Grades Sample Low High
Quizzes 5 4 6
  6 5 7
  7 6 8
  5 4 6
  6 5 7
  7 6 8
  5 4 6
  6 5 7
  5 4 6
  6 5 7
average 5.8 4.8 6.8
 
Homework 5 3 5
  5 3 5
  3 1 5
  3 1 5
  1 1 3
  1 1 3
  3 1 5
  5 3 5
  3 1 3
average 3.222222 1.666667 4.333333
 
Tests 40 35 45
  45 40 50
  35 30 40
  40 35 45
  30 25 35
average 38 33 43
 
Overall Grade 70.1 55.9 82.5

 

The overall grade was calculated here by finding the averages of the three categories (quizzes, homework, and tests – standard categories in many classes) with quizzes worth 20%, homework worth 20%, and tests worth 60% of the overall grade. These aren’t particularly unusual grades. Note, however, how wide the possible error is in the final grade, which could potentially actually range from 55.9% to 82.5%, which is a 26.6%, or a HUGE amount in any grading system.

Of course, teachers aren’t likely to mark everything low, or everything high. One could make an assumption that both of these cases are equally likely, and then instead of using the likely minimum mark, and the likely maximum mark, we could try and aim for 2 standard deviations from the mean of the possible grading outcomes. In other words, what’s a likely range?

I created a script (warning: takes a while to run in some browsers) which randomly generates a sample of 10,000 overall grades, starting with the baseline above, and randomly adding errors in grading for each assignment, assuming that teachers were equally likely to assign a lower grade as a higher grade, and as getting the grade exactly correct (this assumption is probably false, but I had to start somewhere). For one sample of 10,000 grades, the minimum grade is 60.2, and the maximum grade is 77.5, suggesting that the distribution of grades isn’t symmetrical (teachers are more likely to assign a grade which is too low to students who are at above 50% overall, and too high for students who are at below 50% overall). The standard deviation of these scores is 2.32, which means that 95% of the time, the grade will fall between 64.6% and 73.9% (the mean of the data set was 69.2). This is a range of likely values of over 9%!

Note that this script doesn’t account for a host of other reasons that the grades for this individual student could be in error. It doesn’t account for lost assignments, misread names, addition errors, etc…

How many teachers know that there are error bars on the percentages they are expected to give to students? Maybe if we reported this student’s grades as 70.1% ± 4.6%, students and parents might recognize that grading is more subjective than they realize? Maybe we could stop the practice of assigning letter grades to students work based on strict boundaries?
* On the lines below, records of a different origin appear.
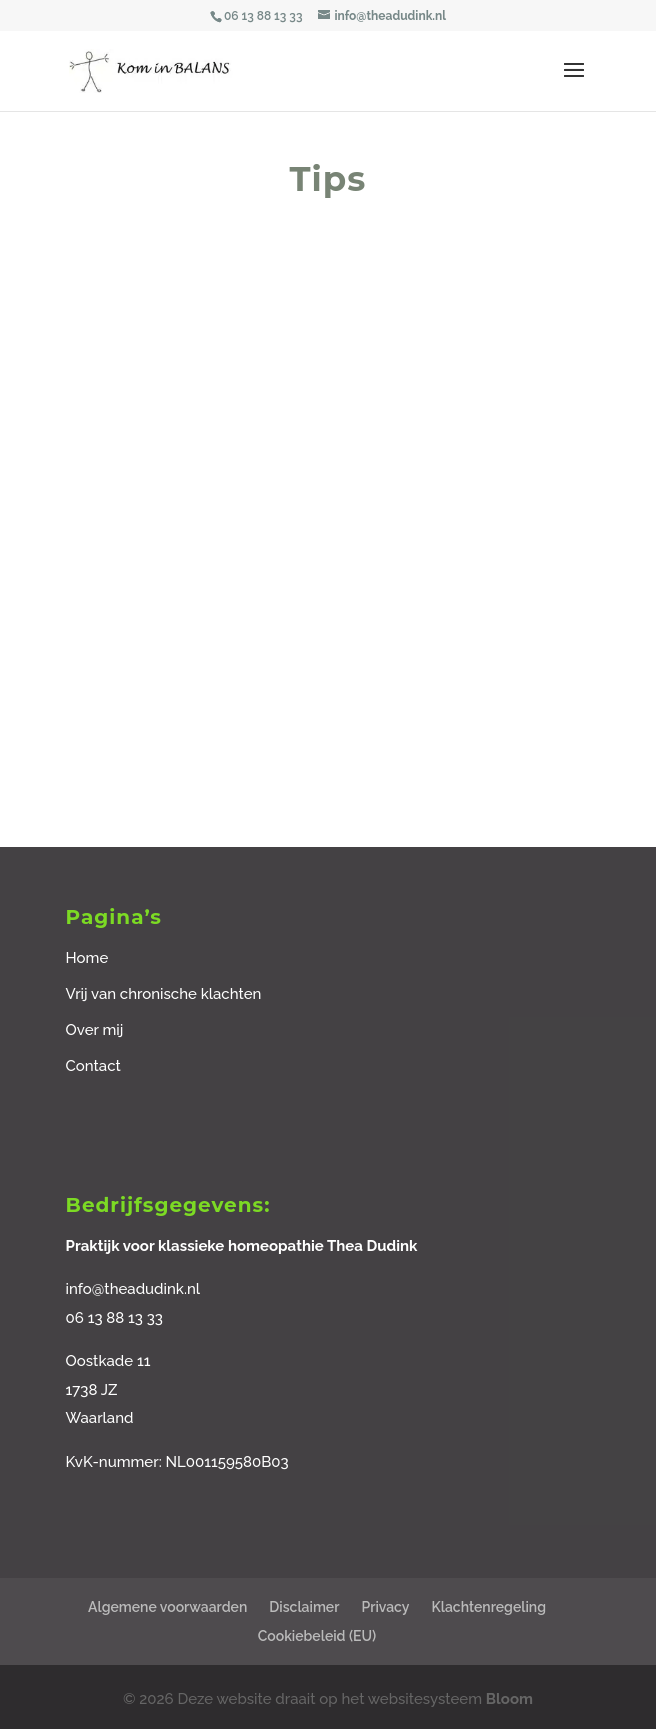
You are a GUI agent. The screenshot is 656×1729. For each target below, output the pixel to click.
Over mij (95, 1030)
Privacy (385, 1607)
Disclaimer (304, 1607)
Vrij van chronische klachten (164, 994)
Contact (93, 1066)
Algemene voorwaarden (167, 1607)
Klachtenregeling (488, 1607)
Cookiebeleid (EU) (317, 1636)
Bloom (509, 1699)
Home (87, 958)
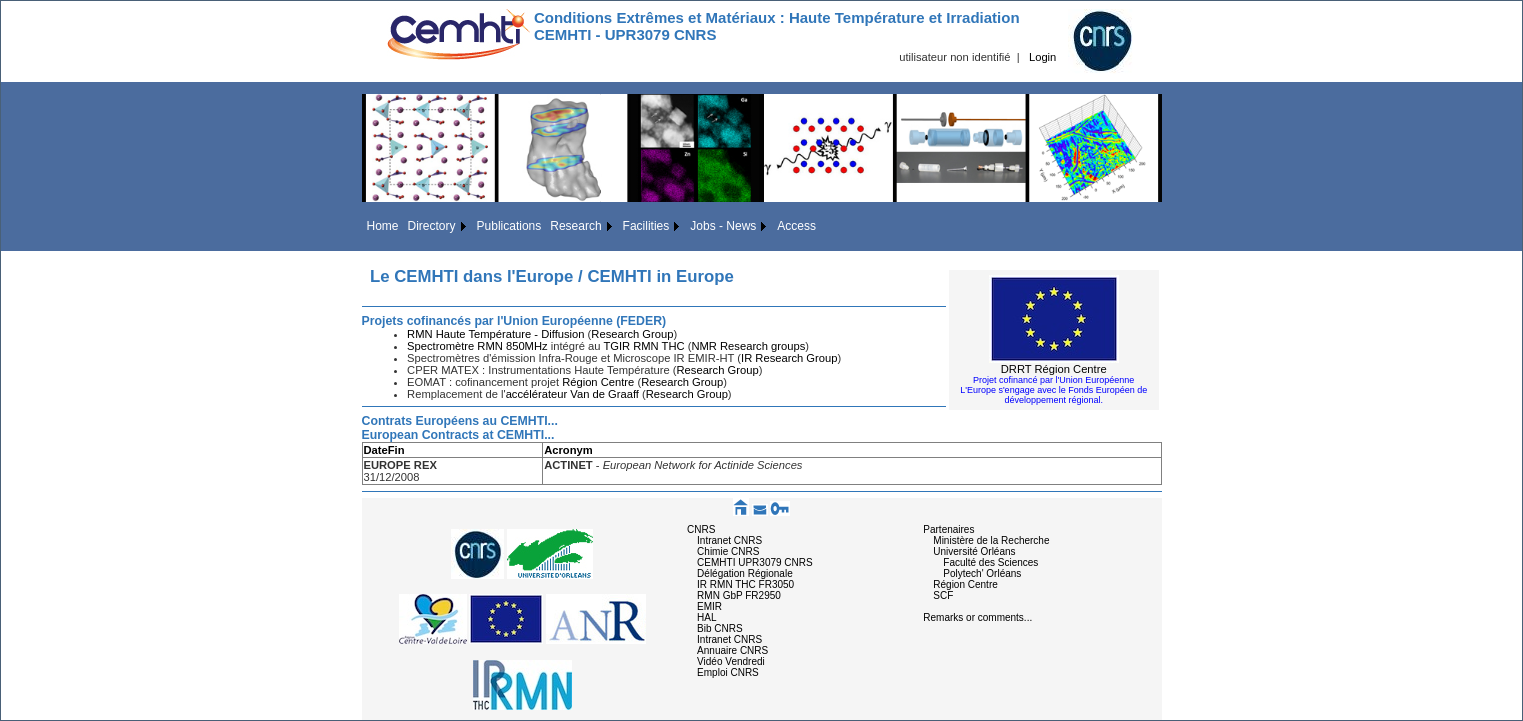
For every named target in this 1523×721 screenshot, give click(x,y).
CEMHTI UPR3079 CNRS (755, 562)
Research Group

I remember than in grade 12, I was assigned a grade of 84% overall in English 12, with an A being an 86% in my school. This meant that I missed out on a major award at university (it was my only B in grade 12) and that I had to write an entrance exam to get into my first year English course (I passed). I’ve obviously done fine despite this grade, but I remember it often, and it is a reminder to me of the often arbitrary nature of teacher assigned grades.